Required tasks:
1) In the article on persistent vacancy rates, how are office vacancy rates in southwestern Florida described?
2) Print the part of the article on persistent vacancy rates between "Speaking in national" and "the high-mid teens.", inclusive.

Page excerpt:
Browse Tag: Landlord

When High Vacancy Rates Persist Even As The Economy Recovers

Jim Garringer, CCIM, SIOR

Speaking in national terms, employment growth is tepid, and the pace of economic recovery is not what anybody would consider ideal.  These trends apply unevenly across regions and markets, meaning that in some places, recovery is presenting a “new normal” of economic growth that nonetheless includes a commercial property hallmark of economic recession: high vacancy rates.

The disconnect between national trends and some local realities is easily found: national declines in vacancy for office, retail, industrial and apartments are loudly touted  but not as prominent are reports (taking southwestern Florida only as a handy example — apologies to any Gators) of office vacancy rates mired in the high-mid teens.

Raw data:
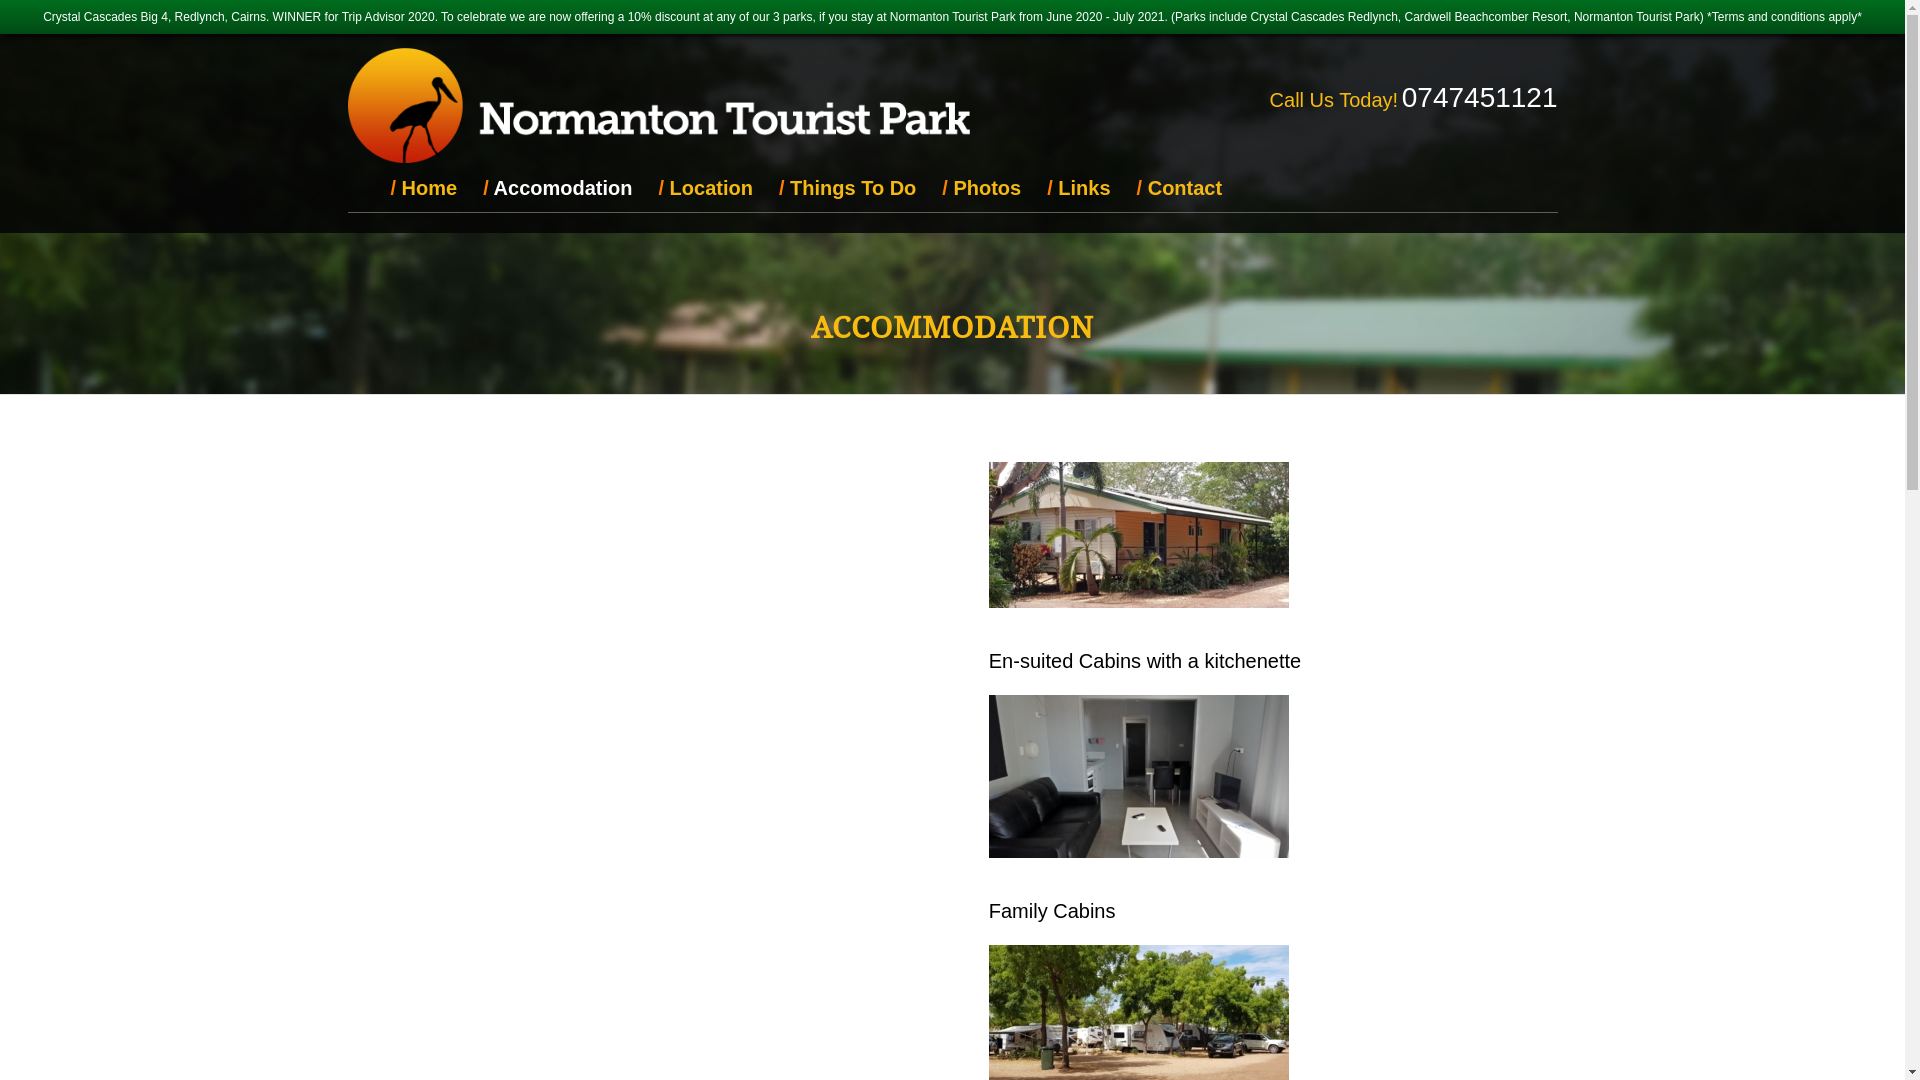 The width and height of the screenshot is (1920, 1080). What do you see at coordinates (1180, 188) in the screenshot?
I see `'/ Contact'` at bounding box center [1180, 188].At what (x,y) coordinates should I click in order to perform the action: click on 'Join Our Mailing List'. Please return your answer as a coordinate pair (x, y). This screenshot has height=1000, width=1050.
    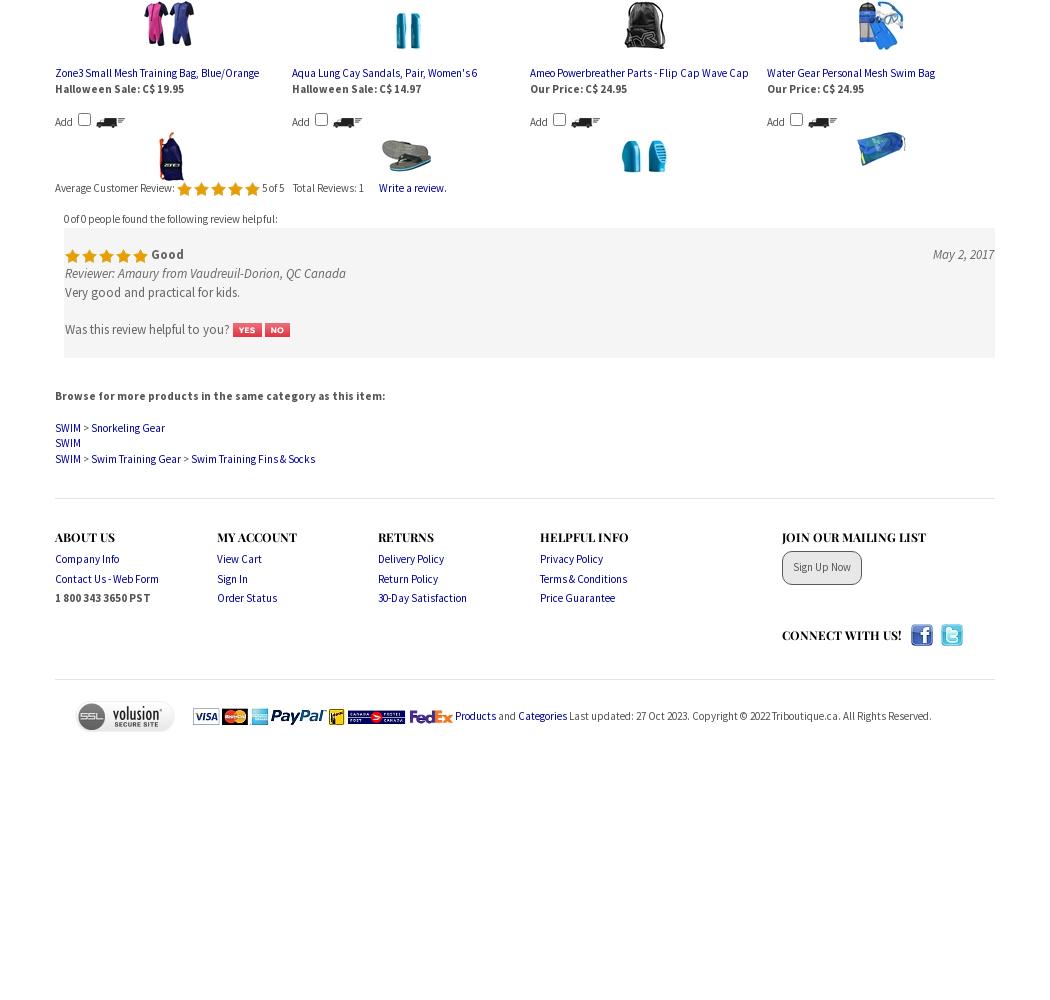
    Looking at the image, I should click on (853, 536).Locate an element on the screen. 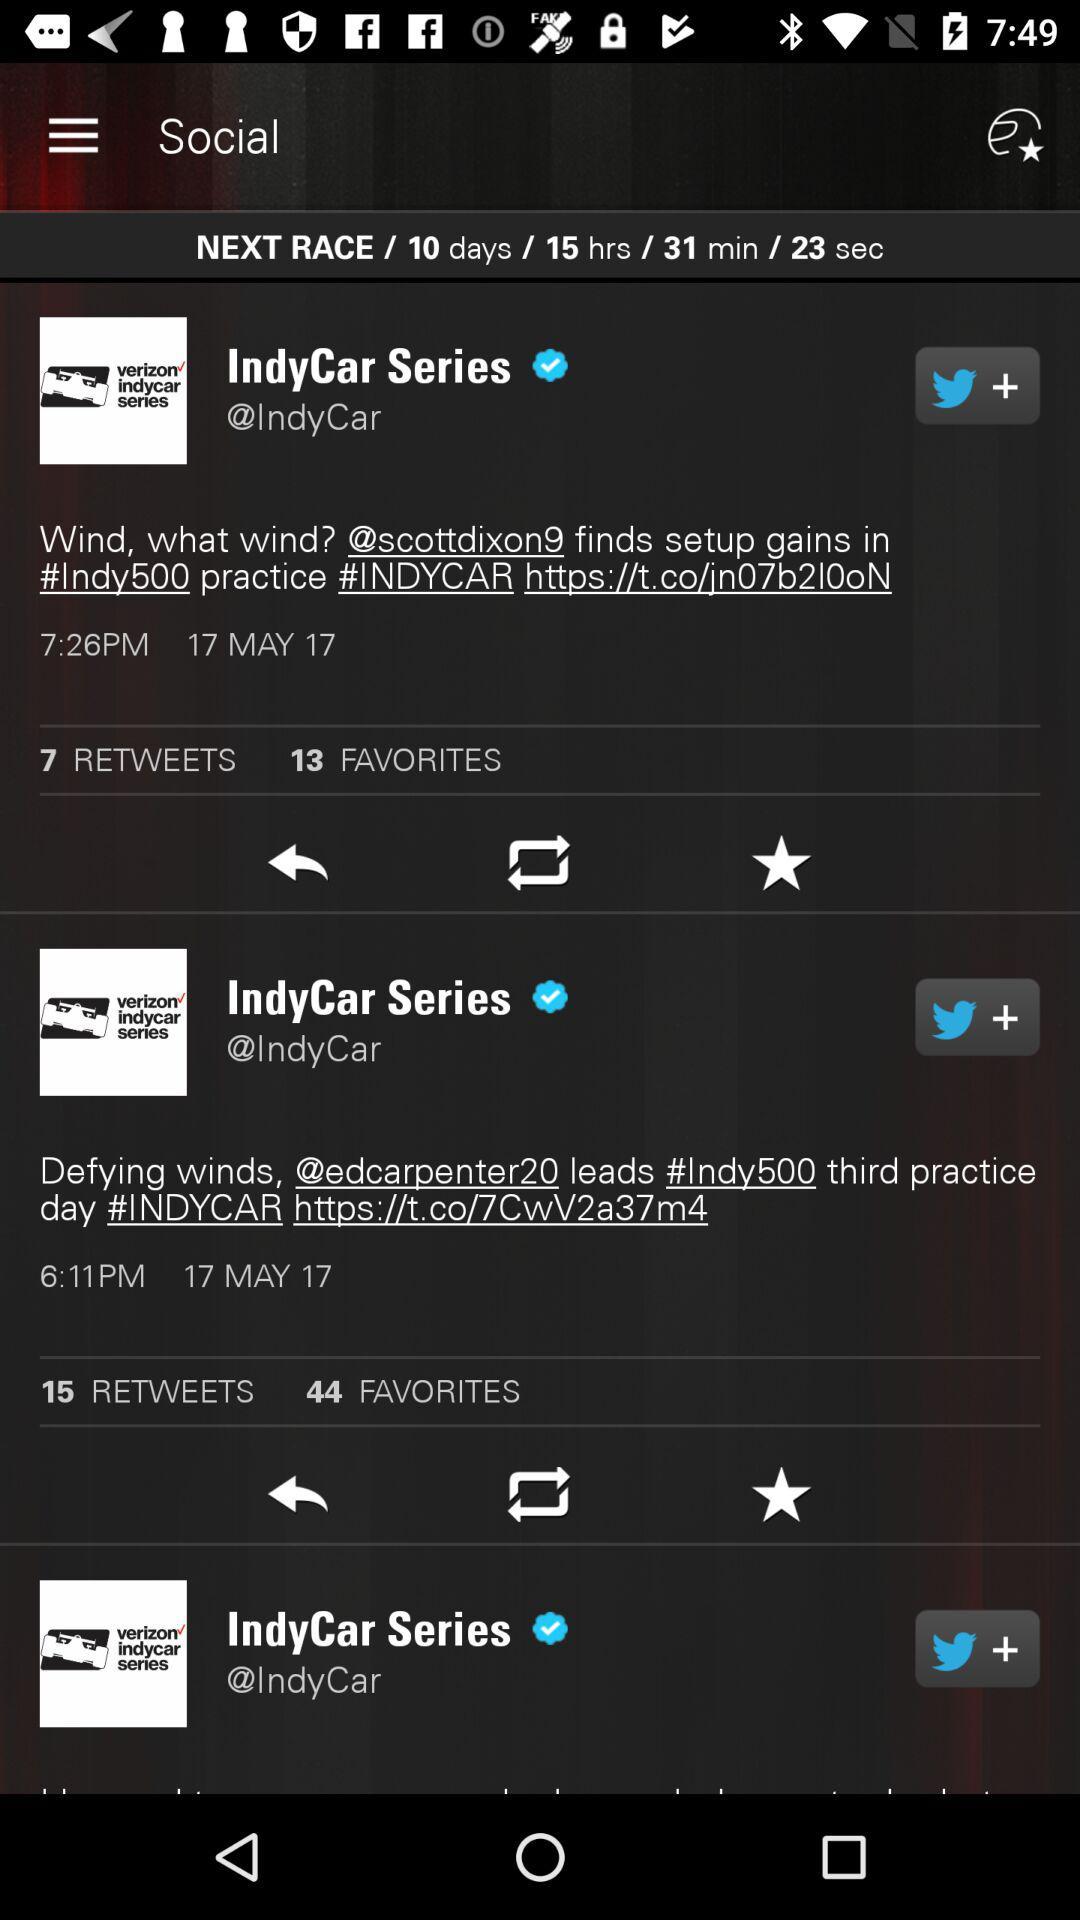  the item next to the social app is located at coordinates (72, 135).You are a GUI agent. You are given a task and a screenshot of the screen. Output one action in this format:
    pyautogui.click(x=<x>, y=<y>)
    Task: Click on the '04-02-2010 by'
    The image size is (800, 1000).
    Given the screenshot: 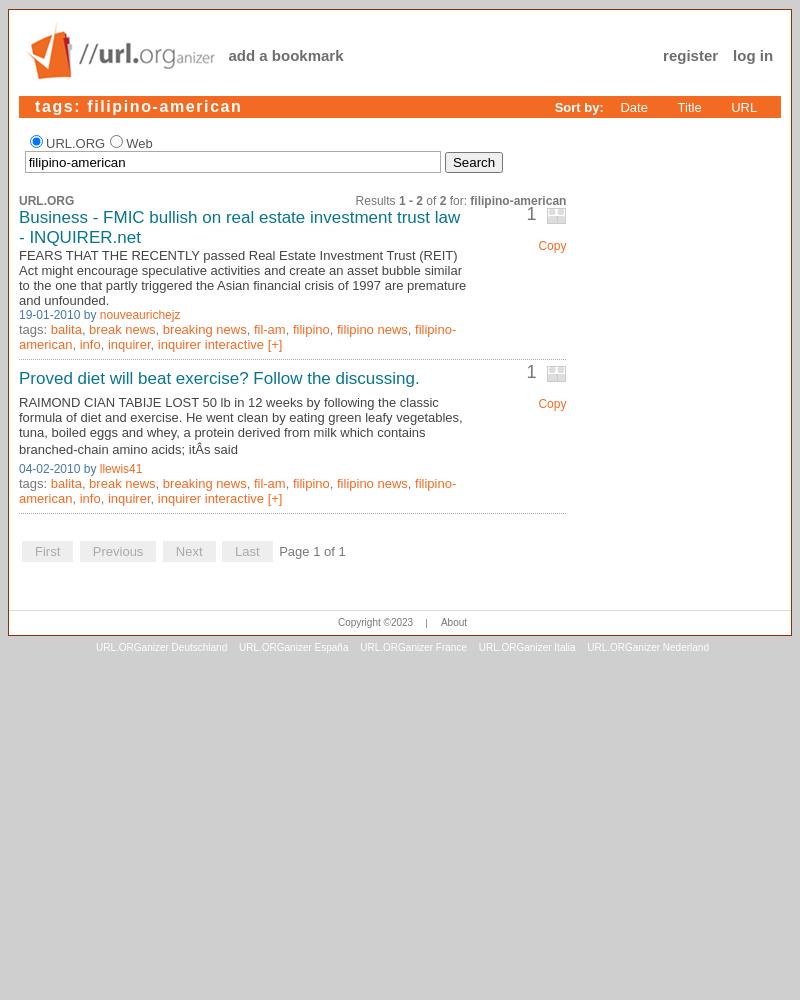 What is the action you would take?
    pyautogui.click(x=19, y=468)
     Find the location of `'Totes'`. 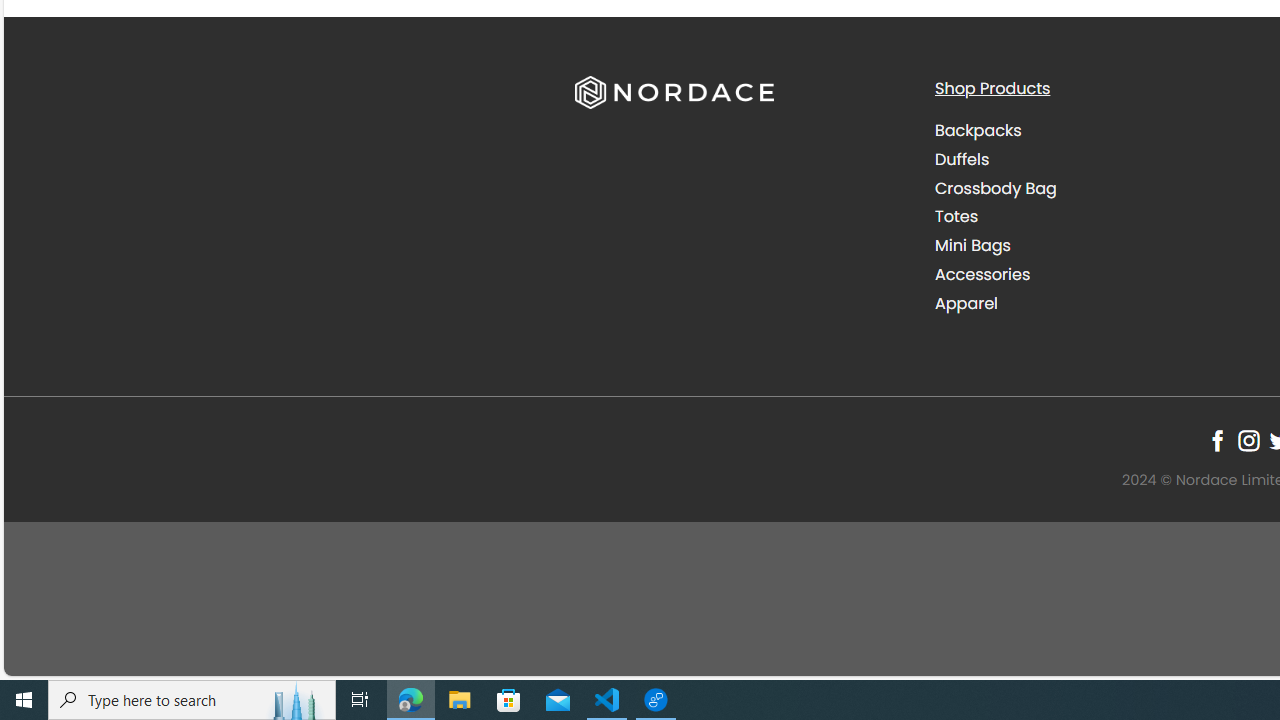

'Totes' is located at coordinates (955, 217).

Expected responses:
1) They are described as mired in the high-mid teens.

2)
Speaking in national terms, employment growth is tepid, and the pace of economic recovery is not what anybody would consider ideal.  These trends apply unevenly across regions and markets, meaning that in some places, recovery is presenting a “new normal” of economic growth that nonetheless includes a commercial property hallmark of economic recession: high vacancy rates.

The disconnect between national trends and some local realities is easily found: national declines in vacancy for office, retail, industrial and apartments are loudly touted  but not as prominent are reports (taking southwestern Florida only as a handy example — apologies to any Gators) of office vacancy rates mired in the high-mid teens.